━━━ Texto fuente ━━━
A veces se necesita un golpe de suerte. Y a veces lo hay. La policía sorprendió a unos chorizos rumanos con unos objetos que, vaya por Dios, resultaron pertenecer a Salvador. Afirmaron que los habían robado escalando a su vivienda una vez que él ya estaba muerto. Y parece que no mentían. Pero tienen cosas interesantes que contar. Hablan de unos compatriotas que mantenían una relación amistosa con Salvador. Y no solo amistosa; uno de ellos, un tal Marius, mantenía relaciones sexuales con él a cambio de dinero. Ah, resulta que Salvador era sacerdote. Salvador era el padre Salvador. Marius, dicen, ya le había robado alguna vez al sacerdote, aprovechando sus visitas y había anunciado su intención de continuar haciéndolo. Le hacían los ojos chiribitas por la plata que guardaba el padre Salvador y por un cuadro que, decía, era del siglo XV. Hablaba también de cincuenta mil euros.

En la vivienda de Salvador habían aparecido DVD´s de contenido pornográfico (Mejor a pelo o Festival de coños y pollas eran algunos de los títulos). Había también varios álbumes de fotografías donde se podía ver a hombres posando desnudos en la vivienda. Los investigadores descubrirán también correos electrónicos y chats de contactos de índole homosexual. Entre aquel arsenal erótico, se halla también el justificante del envío de 600 euros a Marius, en la localidad rumana de Buzau.
━━━
Partes del ejercicio ▸
(a) Según el texto sobre el padre Salvador, ¿qué cantidad de dinero se le envió a Marius?
(b) Prosigue el texto sobre el padre Salvador a partir de su última oración.
Los datos que aparecen a continuación no son necesarios.
━━━ Líneas de datos ━━━
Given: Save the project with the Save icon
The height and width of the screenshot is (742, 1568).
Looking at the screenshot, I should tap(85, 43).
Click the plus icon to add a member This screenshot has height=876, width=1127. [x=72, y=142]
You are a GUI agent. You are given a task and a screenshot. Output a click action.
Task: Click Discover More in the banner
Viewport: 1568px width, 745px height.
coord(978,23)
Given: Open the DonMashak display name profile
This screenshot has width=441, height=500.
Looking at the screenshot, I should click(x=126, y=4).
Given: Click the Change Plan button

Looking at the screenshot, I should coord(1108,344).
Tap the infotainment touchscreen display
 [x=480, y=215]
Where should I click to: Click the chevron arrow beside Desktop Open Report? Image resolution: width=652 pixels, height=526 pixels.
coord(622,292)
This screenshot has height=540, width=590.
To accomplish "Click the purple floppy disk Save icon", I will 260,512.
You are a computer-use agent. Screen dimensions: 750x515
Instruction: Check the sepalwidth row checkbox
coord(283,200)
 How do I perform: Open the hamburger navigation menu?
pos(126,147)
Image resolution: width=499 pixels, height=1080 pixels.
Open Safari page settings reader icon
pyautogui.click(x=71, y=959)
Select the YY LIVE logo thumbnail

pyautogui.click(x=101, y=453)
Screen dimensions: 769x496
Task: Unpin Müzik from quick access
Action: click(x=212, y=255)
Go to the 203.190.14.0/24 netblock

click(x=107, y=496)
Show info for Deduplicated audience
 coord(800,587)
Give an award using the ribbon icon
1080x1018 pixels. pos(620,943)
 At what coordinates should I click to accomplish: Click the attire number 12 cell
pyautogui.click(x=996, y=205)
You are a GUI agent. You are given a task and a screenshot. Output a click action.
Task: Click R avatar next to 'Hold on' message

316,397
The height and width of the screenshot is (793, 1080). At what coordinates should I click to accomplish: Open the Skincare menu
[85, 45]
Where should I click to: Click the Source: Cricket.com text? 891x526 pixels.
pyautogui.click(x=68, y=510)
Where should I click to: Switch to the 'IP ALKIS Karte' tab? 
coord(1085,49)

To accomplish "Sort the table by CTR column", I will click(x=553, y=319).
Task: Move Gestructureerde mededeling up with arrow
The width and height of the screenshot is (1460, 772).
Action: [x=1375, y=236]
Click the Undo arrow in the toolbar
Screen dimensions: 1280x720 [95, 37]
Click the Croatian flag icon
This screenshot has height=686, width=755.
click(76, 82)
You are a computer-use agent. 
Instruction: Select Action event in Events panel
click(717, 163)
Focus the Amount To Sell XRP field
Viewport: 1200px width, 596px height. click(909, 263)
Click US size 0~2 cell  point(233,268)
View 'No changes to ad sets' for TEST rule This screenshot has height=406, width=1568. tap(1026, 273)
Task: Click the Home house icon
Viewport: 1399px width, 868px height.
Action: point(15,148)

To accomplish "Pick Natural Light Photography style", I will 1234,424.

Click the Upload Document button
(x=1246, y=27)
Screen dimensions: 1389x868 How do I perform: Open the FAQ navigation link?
━━━
Respuestas por tarea ▸
(a) 600 euros.

(b)
Mauritius Neascu, ´Marius´, 30 años en el momento del crimen, sin empleo alguno, sin un techo donde dormir muchas noches, ha marchado precipitadamente a Rumanía; lo propio ha hecho su pareja, Ramona-Mona Streche (25 años a la sazón) y, extraña cosa, han marchado por separado. Los testigos comienzan a delinear una historia precisa. Marius había pedido dinero en diversas ocasiones a Salvador, quien se lo había prestado. Días antes de su muerte, sin embargo, Salvador se había negado a prestar más dinero al amigo rumano, dando lugar a una acalorada discusión. Se vio a Marius gritar y golpear la puerta del edificio. Además, las huellas sobre la sangre de Salvador se correspondían con la de unos zapatos que Ramona había adquirido recientemente en la zapatería Rumbo de la calle Floridablanca.

Marius se deja caer por Murcia; los agentes se abalanzan sobre él en la misma estación de San Andrés. Ramona permanece en su país de origen y hasta allí debe trasladarse la investigación. Marius le echa la culpa a Ramona, su novia. Admite mantener relaciones sexuales con el párroco por dinero y afirma que, en Rumanía, Ramona le contó que había matado a Salvador con la maza que el propio Marius había adquirido. Pero hay cosas que no cuadran. Por ejemplo: esas llamadas nerviosas que en torno al momento del crimen se cruzan Marius y Ramona; llamadas de apenas unos segundos. Seis llamadas entre las cinco y las seis de la tarde del ocho de abril: el fatídico momento en que Salvador estaba llegando a su casa.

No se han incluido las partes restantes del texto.